== Action item ==
Which of the lines below contain the string "arrow"? Copy each one.

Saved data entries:
BEGIN

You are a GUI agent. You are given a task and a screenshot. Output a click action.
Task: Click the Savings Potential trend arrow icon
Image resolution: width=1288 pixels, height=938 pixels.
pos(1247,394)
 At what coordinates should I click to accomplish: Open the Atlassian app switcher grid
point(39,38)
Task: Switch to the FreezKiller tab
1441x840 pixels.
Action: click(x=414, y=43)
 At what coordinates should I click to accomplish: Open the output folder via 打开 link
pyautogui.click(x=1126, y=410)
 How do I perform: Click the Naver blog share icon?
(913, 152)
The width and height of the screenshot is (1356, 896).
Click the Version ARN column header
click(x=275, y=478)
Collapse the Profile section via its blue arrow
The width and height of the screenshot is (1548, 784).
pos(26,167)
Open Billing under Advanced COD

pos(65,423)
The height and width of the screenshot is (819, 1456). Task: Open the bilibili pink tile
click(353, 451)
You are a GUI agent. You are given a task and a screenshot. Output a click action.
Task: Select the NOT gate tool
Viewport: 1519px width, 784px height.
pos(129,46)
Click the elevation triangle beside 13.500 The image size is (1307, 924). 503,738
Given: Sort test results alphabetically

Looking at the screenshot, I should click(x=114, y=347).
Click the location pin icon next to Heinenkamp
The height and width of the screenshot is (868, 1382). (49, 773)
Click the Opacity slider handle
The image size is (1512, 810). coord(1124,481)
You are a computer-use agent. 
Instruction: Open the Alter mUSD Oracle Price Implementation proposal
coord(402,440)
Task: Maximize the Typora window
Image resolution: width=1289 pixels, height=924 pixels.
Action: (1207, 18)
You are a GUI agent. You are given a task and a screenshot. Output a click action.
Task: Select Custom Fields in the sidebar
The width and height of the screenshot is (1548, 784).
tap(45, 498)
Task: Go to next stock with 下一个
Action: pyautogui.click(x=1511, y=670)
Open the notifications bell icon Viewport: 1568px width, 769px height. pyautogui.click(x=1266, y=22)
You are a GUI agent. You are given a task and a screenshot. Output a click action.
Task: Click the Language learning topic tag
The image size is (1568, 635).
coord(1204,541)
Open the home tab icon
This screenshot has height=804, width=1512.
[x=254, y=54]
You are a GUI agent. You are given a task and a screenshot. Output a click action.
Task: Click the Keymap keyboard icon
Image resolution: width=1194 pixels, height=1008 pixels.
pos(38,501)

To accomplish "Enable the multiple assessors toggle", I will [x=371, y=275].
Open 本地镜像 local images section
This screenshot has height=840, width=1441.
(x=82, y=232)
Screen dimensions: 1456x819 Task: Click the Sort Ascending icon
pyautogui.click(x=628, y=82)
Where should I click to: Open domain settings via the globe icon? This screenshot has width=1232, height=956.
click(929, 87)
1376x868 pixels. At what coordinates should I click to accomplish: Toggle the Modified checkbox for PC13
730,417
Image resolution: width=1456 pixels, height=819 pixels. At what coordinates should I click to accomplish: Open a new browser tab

END

== Response area ==
Task: Click the Savings Potential trend arrow icon
Collapse the Profile section via its blue arrow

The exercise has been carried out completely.